■ Instructions for the task ■
Please copy, exactly as they appear below, the lines from the one containing "Warning (852, 1285)" through the one containing "Try My Best (1029, 1254)".

■ Collected data ■
[Start of Attachment]

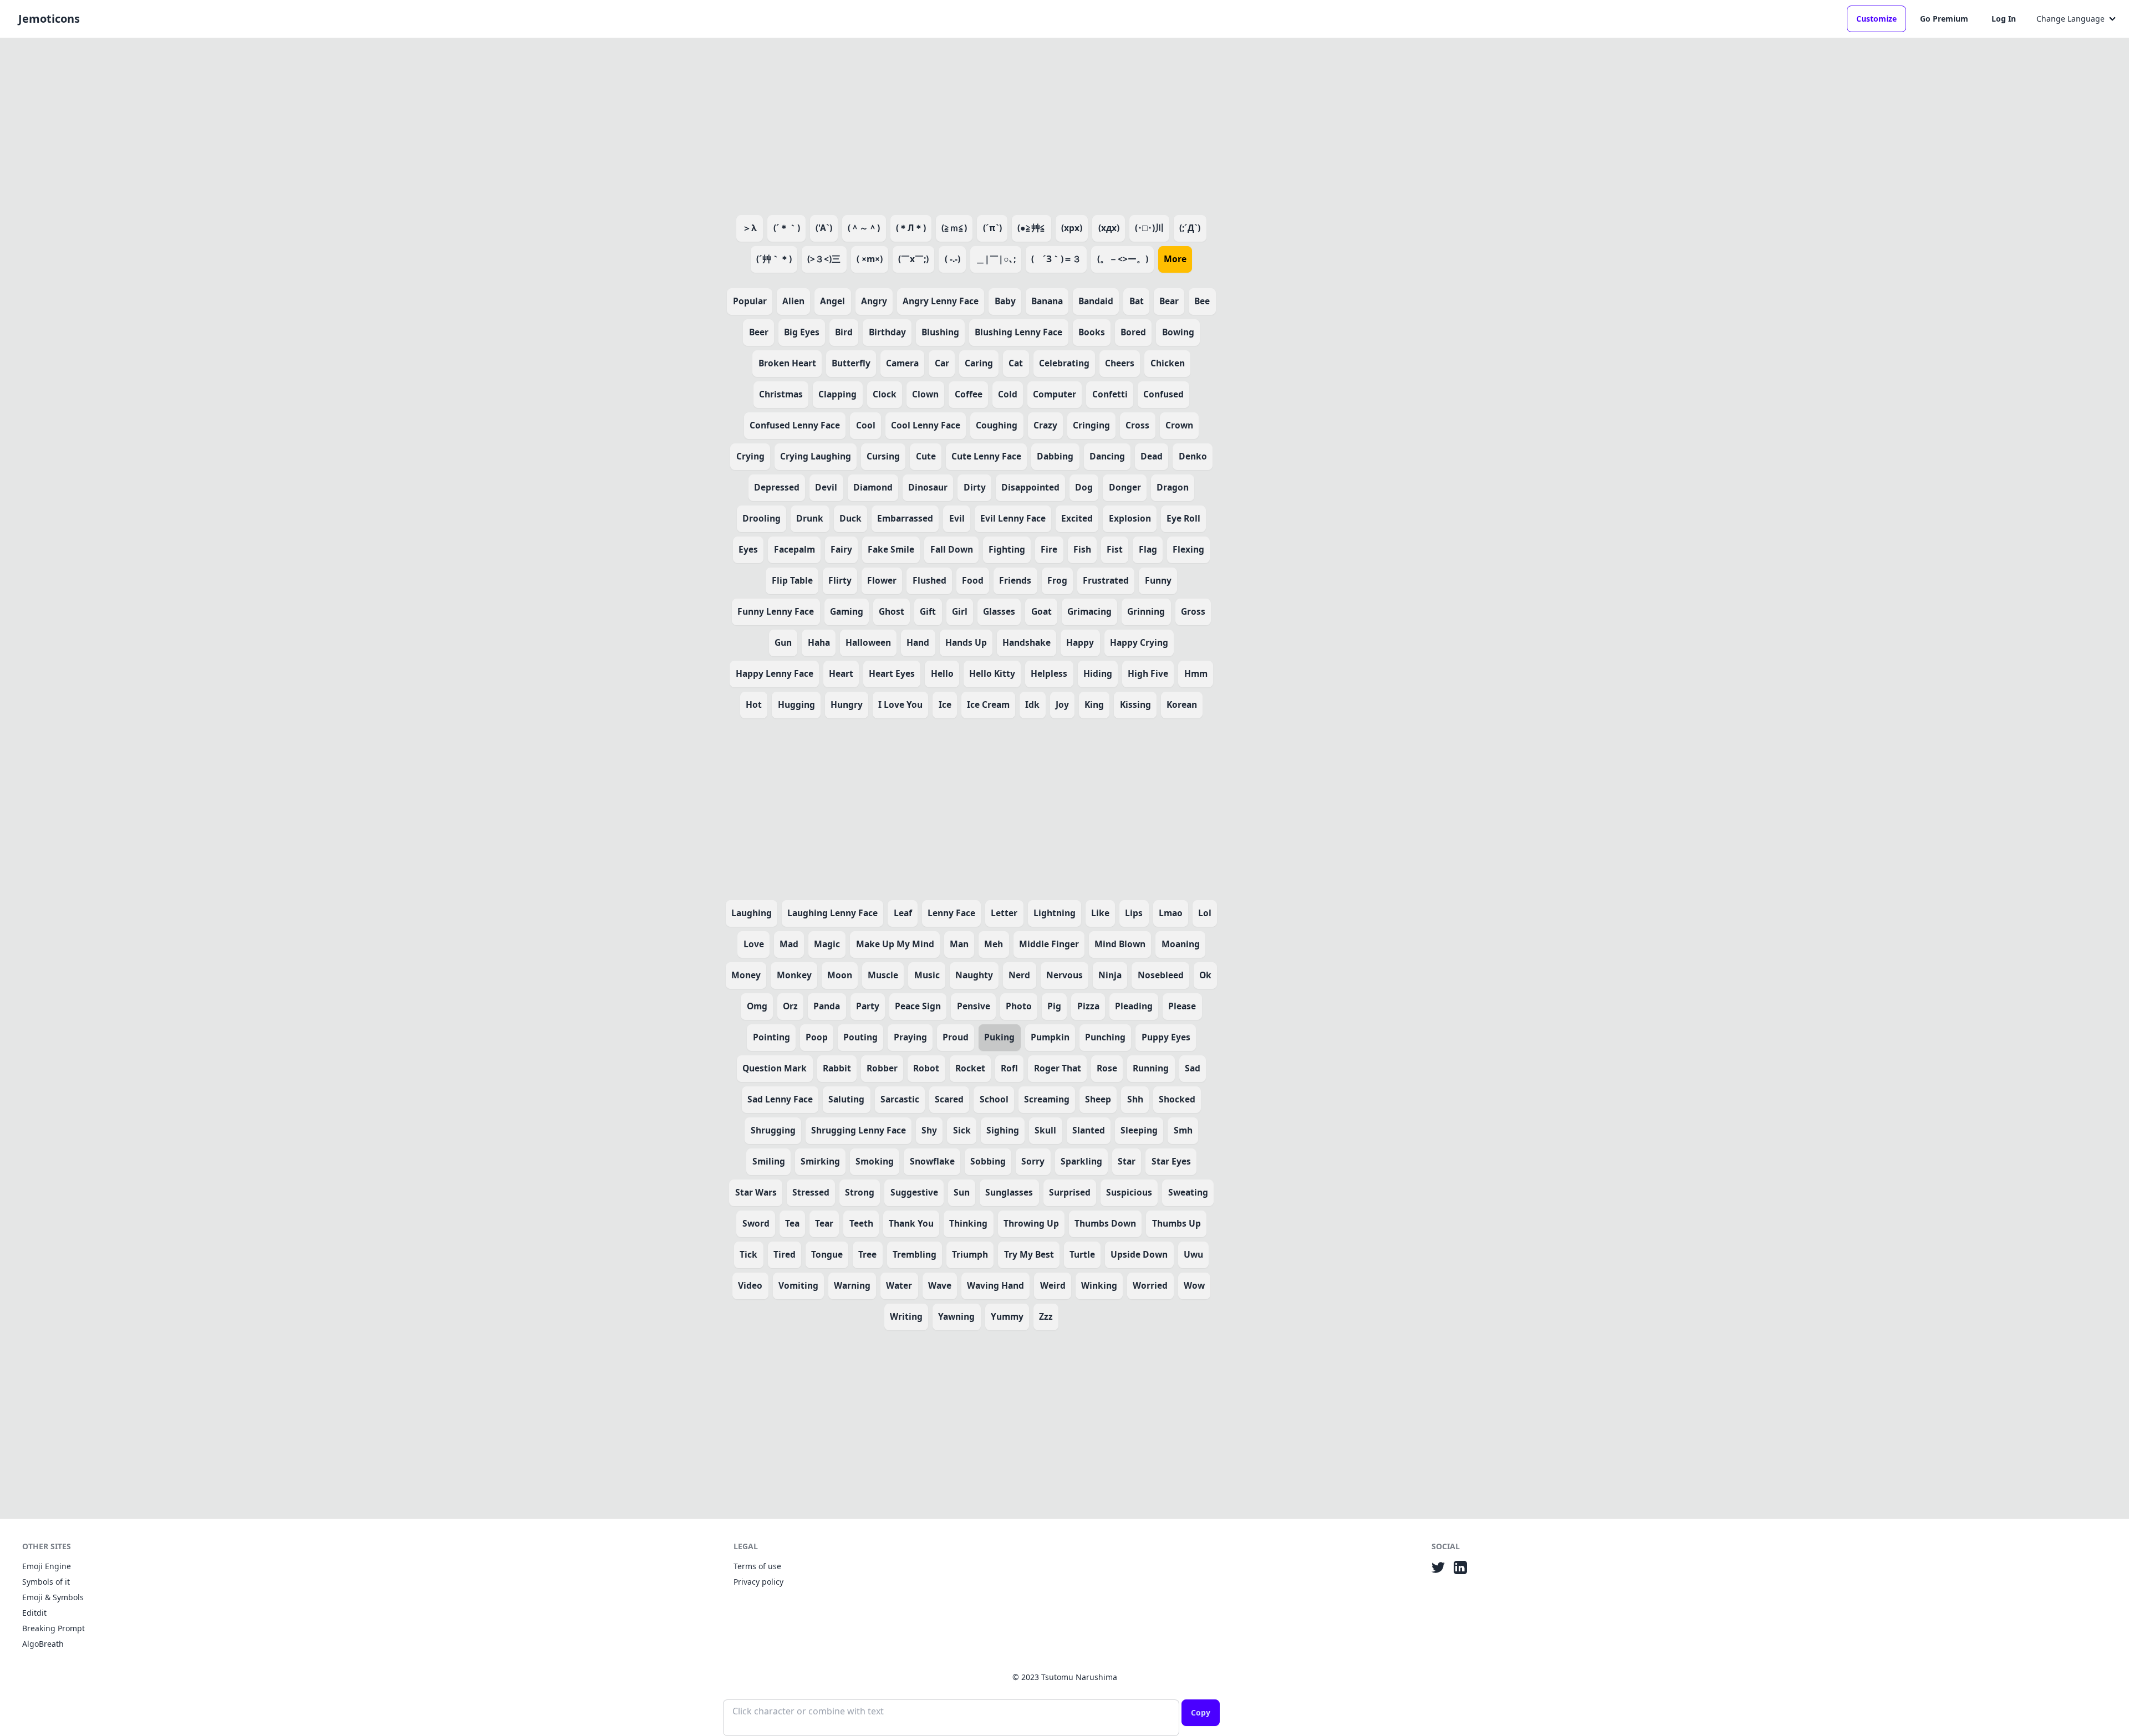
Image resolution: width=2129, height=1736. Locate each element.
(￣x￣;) (913, 259)
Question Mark (774, 1068)
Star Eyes (1171, 1161)
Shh (1135, 1099)
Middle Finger (1049, 944)
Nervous (1064, 975)
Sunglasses (1009, 1192)
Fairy (841, 549)
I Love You (900, 704)
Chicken (1167, 363)
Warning (852, 1285)
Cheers (1119, 363)
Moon (839, 975)
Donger (1125, 487)
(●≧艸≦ (1031, 228)
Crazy (1045, 425)
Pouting (860, 1037)
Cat (1016, 363)
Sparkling (1081, 1161)
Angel (832, 301)
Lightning (1054, 913)
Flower (882, 580)
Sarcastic (899, 1099)
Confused (1163, 394)
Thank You (911, 1223)
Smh (1183, 1130)
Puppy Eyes (1166, 1037)
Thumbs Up (1176, 1223)
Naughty (974, 975)
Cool (865, 425)
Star (1126, 1161)
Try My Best (1029, 1254)
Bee (1202, 301)
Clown (925, 394)
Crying (750, 456)
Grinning (1146, 611)
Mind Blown (1119, 944)
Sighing (1002, 1130)
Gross (1193, 611)
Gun (783, 642)
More (1175, 259)
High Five (1148, 673)
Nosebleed (1161, 975)
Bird (844, 332)
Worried (1150, 1285)
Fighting (1007, 549)
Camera (902, 363)
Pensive (973, 1006)
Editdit (34, 1612)
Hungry (847, 704)
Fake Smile (891, 549)
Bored (1133, 332)
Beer (758, 332)
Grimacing (1089, 611)
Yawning (956, 1316)
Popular (750, 301)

[End of Attachment]

■ Response for this exercise ■
Warning (852, 1285)
Cheers (1119, 363)
Moon (839, 975)
Donger (1125, 487)
(●≧艸≦ (1031, 228)
Crazy (1045, 425)
Pouting (860, 1037)
Cat (1016, 363)
Sparkling (1081, 1161)
Angel (832, 301)
Lightning (1054, 913)
Flower (882, 580)
Sarcastic (899, 1099)
Confused (1163, 394)
Thank You (911, 1223)
Smh (1183, 1130)
Puppy Eyes (1166, 1037)
Thumbs Up (1176, 1223)
Naughty (974, 975)
Cool (865, 425)
Star (1126, 1161)
Try My Best (1029, 1254)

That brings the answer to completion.